Work required: Using the records below, output the stretch that opens with the line containing "This screenshot has height=149, width=150." and closes with the line containing "541x385 pixels.", exactly and including both lines, with nothing more.

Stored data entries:
=====
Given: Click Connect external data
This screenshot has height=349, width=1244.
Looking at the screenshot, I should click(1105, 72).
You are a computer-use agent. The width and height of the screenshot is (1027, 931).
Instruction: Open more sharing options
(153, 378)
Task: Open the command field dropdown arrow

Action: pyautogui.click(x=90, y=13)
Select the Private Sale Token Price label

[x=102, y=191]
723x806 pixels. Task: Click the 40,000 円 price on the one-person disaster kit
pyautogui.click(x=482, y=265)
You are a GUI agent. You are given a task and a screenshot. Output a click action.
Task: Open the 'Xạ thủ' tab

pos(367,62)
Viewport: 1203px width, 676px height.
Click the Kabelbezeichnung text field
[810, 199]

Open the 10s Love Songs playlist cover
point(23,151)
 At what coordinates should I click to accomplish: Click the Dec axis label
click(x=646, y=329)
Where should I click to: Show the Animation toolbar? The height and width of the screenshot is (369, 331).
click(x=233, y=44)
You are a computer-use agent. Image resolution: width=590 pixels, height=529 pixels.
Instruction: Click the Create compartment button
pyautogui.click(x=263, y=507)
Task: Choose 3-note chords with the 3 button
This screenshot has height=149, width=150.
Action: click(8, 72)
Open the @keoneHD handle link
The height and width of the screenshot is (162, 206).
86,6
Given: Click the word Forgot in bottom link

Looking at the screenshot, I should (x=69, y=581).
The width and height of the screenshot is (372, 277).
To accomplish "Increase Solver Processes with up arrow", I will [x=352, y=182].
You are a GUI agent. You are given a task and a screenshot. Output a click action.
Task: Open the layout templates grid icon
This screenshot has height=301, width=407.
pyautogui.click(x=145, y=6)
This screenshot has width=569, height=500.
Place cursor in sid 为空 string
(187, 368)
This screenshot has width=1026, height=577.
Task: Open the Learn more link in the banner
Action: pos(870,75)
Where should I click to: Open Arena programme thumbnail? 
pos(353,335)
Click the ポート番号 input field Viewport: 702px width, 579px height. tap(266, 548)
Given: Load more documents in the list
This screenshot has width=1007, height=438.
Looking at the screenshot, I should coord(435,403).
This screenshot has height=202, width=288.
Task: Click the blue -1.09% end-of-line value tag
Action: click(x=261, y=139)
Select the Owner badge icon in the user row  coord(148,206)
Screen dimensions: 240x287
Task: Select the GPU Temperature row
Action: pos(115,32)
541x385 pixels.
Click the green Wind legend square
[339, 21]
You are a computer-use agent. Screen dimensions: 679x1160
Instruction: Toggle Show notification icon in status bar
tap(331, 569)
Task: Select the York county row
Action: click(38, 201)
=====
Task output:
This screenshot has height=149, width=150.
Action: click(8, 72)
Open the @keoneHD handle link
The height and width of the screenshot is (162, 206).
86,6
Given: Click the word Forgot in bottom link

Looking at the screenshot, I should (x=69, y=581).
The width and height of the screenshot is (372, 277).
To accomplish "Increase Solver Processes with up arrow", I will [x=352, y=182].
You are a GUI agent. You are given a task and a screenshot. Output a click action.
Task: Open the layout templates grid icon
This screenshot has height=301, width=407.
pyautogui.click(x=145, y=6)
This screenshot has width=569, height=500.
Place cursor in sid 为空 string
(187, 368)
This screenshot has width=1026, height=577.
Task: Open the Learn more link in the banner
Action: pos(870,75)
Where should I click to: Open Arena programme thumbnail? 
pos(353,335)
Click the ポート番号 input field Viewport: 702px width, 579px height. tap(266, 548)
Given: Load more documents in the list
This screenshot has width=1007, height=438.
Looking at the screenshot, I should coord(435,403).
This screenshot has height=202, width=288.
Task: Click the blue -1.09% end-of-line value tag
Action: click(x=261, y=139)
Select the Owner badge icon in the user row  coord(148,206)
Screen dimensions: 240x287
Task: Select the GPU Temperature row
Action: pos(115,32)
541x385 pixels.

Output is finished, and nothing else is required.